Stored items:
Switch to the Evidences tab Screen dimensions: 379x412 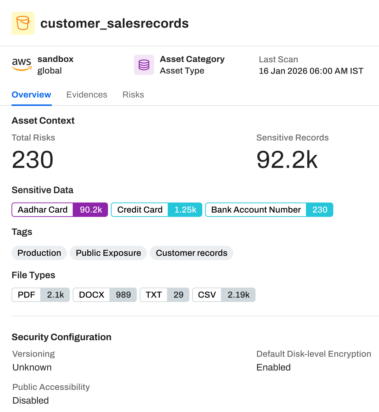coord(86,94)
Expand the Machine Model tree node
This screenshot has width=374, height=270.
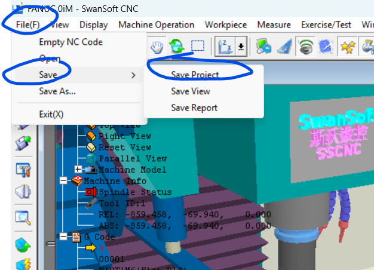78,170
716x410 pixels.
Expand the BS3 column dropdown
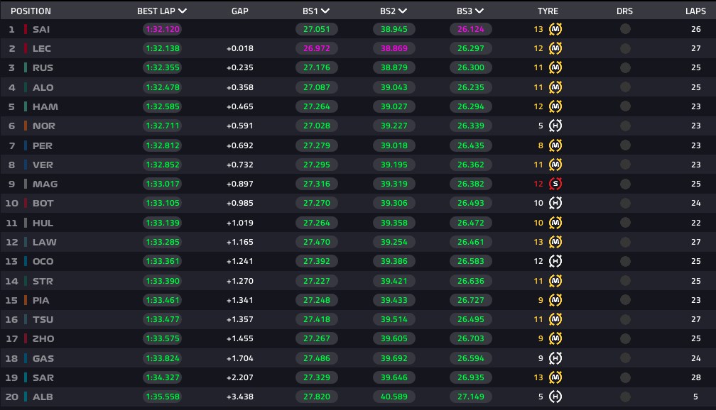coord(479,11)
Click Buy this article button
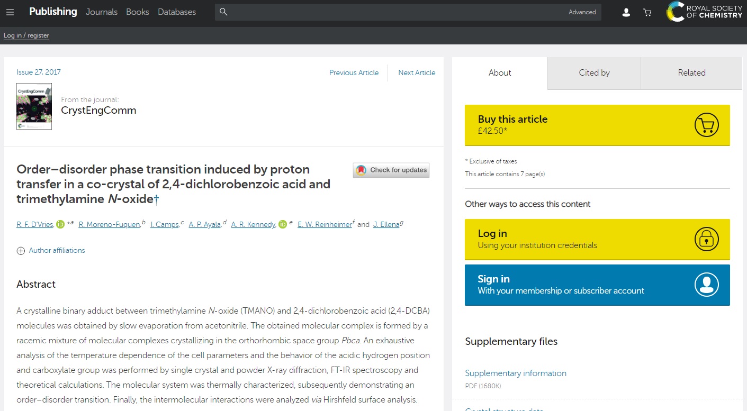 click(597, 125)
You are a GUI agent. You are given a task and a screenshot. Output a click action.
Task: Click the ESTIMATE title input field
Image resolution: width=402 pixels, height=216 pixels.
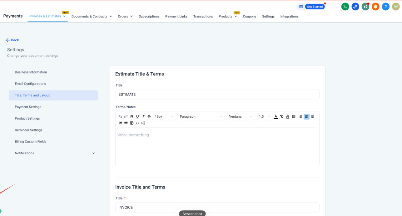click(217, 95)
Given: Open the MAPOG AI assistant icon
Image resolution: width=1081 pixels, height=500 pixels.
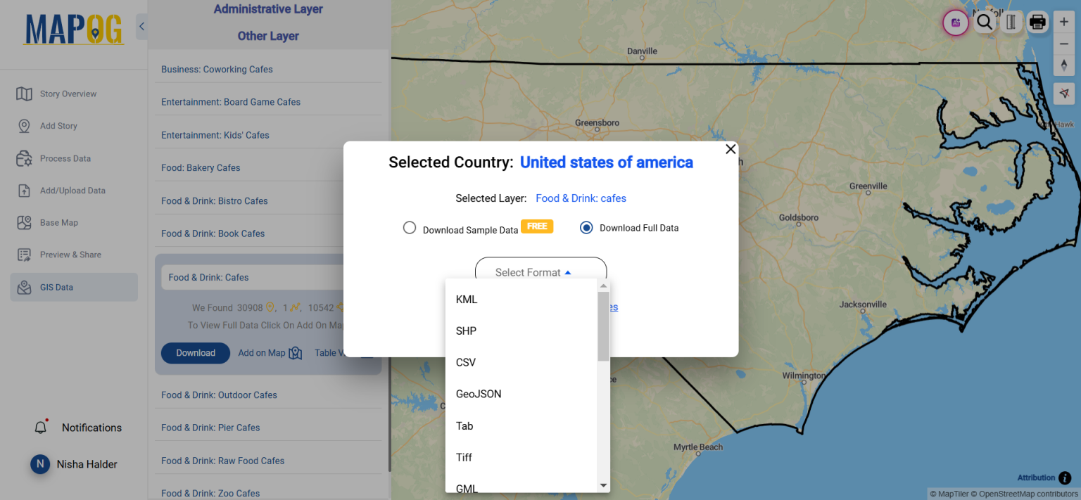Looking at the screenshot, I should (955, 22).
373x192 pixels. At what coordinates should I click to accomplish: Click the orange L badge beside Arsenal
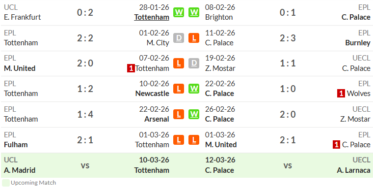click(179, 114)
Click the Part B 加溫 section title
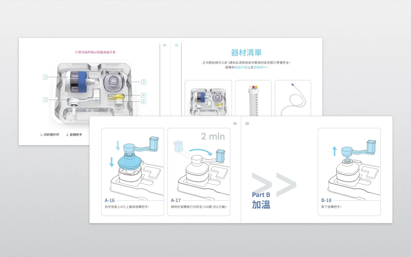 [x=261, y=200]
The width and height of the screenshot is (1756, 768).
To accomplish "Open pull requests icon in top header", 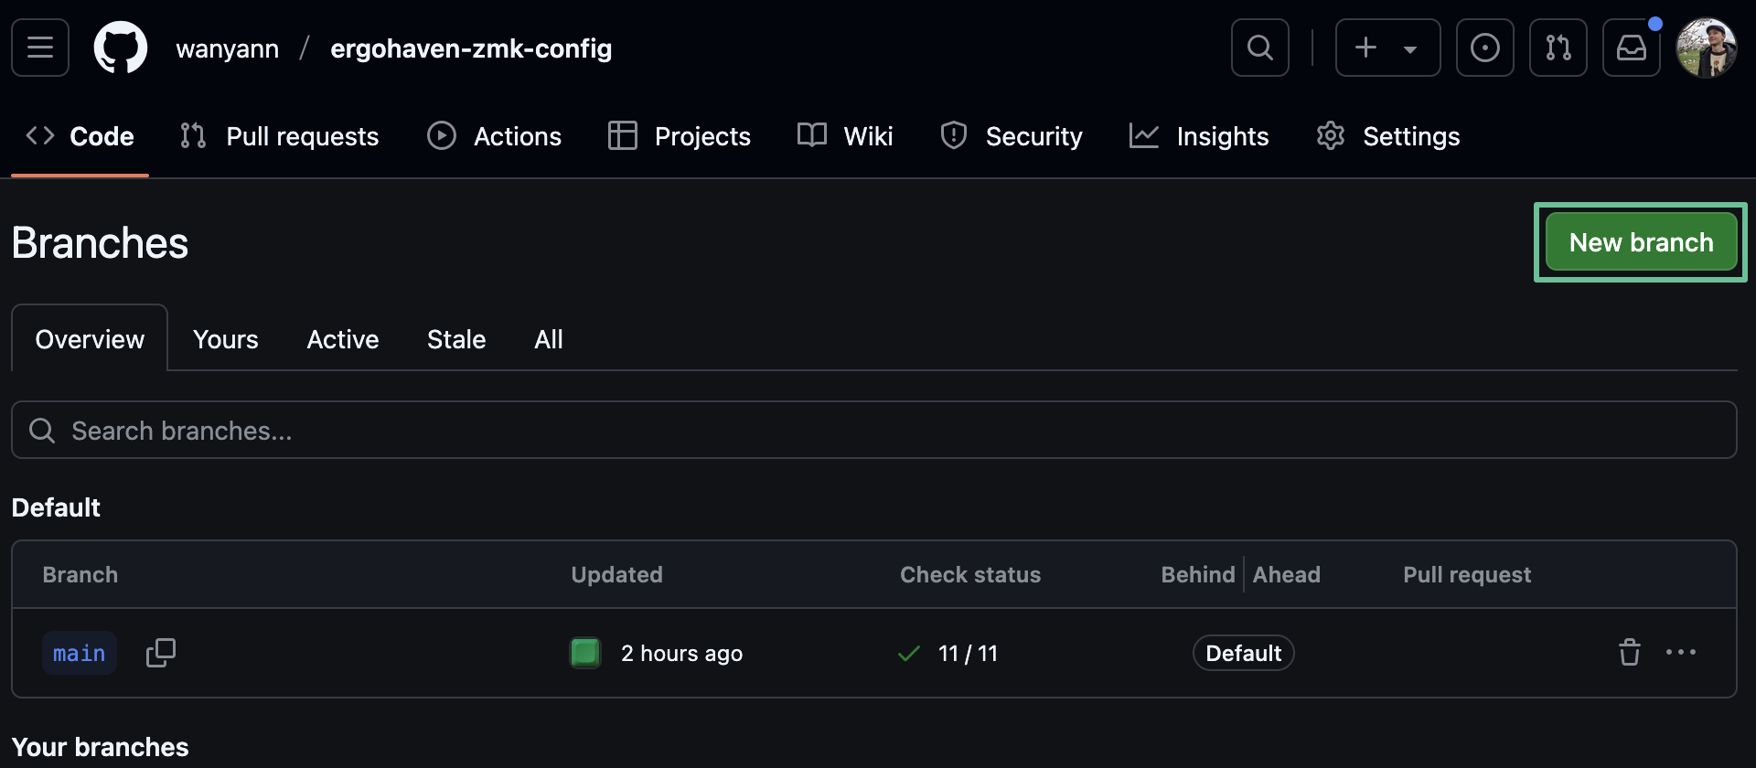I will [1558, 48].
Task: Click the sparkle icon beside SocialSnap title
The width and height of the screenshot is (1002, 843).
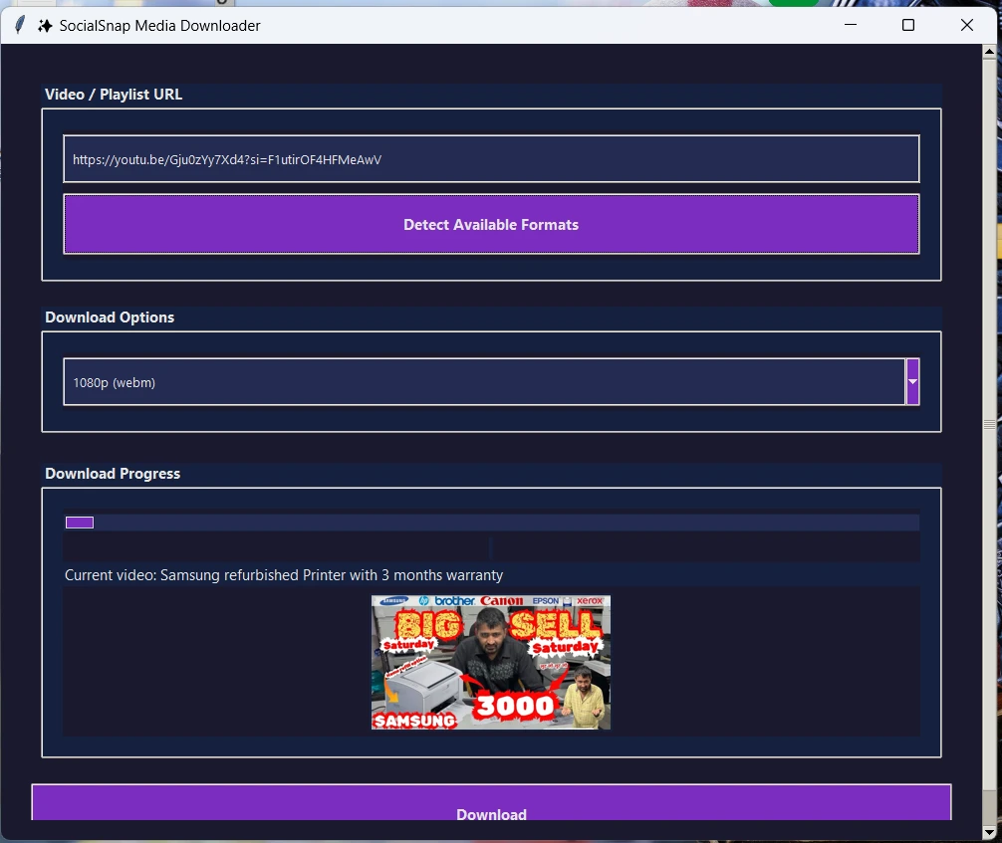Action: click(x=44, y=26)
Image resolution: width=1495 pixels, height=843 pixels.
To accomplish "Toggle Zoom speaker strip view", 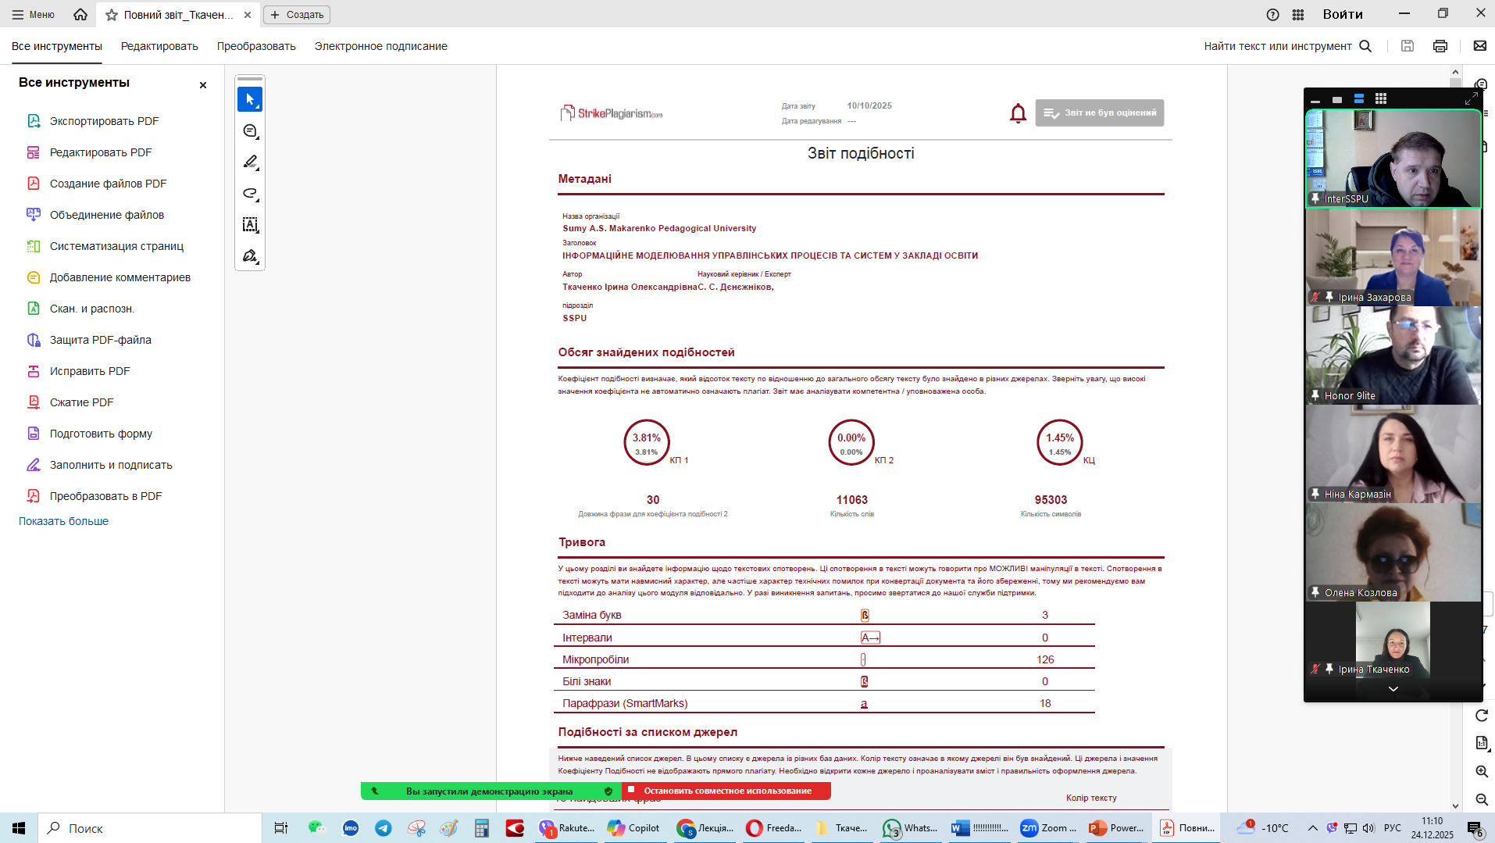I will pyautogui.click(x=1359, y=99).
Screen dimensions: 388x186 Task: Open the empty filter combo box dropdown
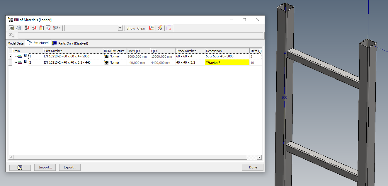[x=120, y=28]
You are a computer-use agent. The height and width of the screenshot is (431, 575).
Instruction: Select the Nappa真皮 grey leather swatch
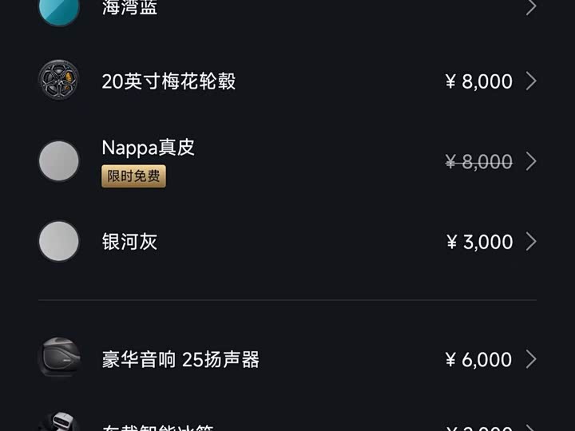tap(59, 160)
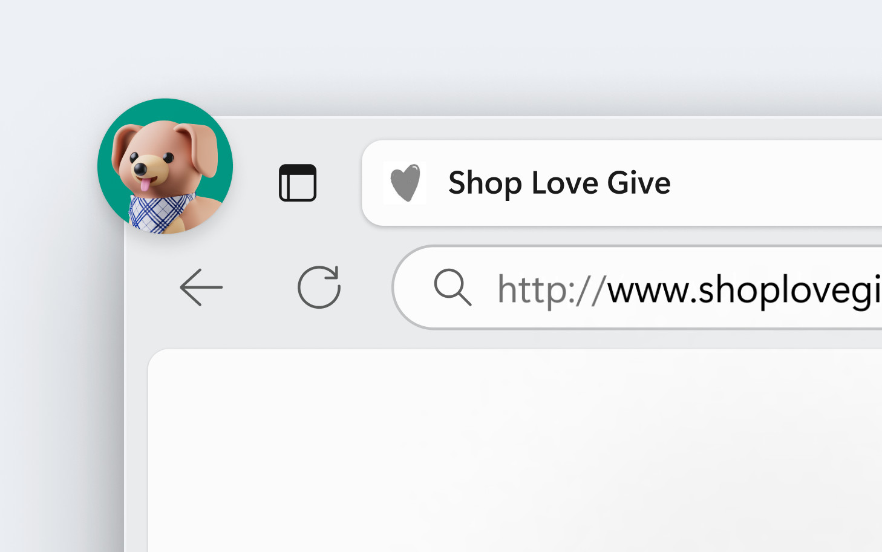
Task: Click gray strip between toolbar and page
Action: (x=514, y=340)
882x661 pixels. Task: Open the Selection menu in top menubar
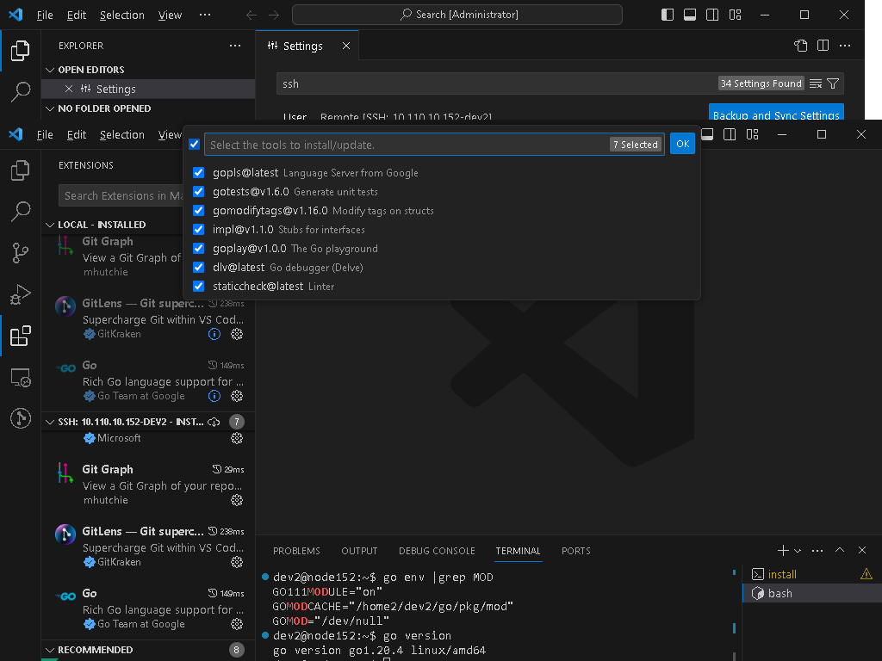(121, 15)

■ **What you have to do**: Within the records above, each line containing "agent" is to be returned.

■ **Solution to this task**:
You are a GUI agent. You are given a task and a screenshot. Output a click action.
You are a computer-use agent. The height and width of the screenshot is (431, 575).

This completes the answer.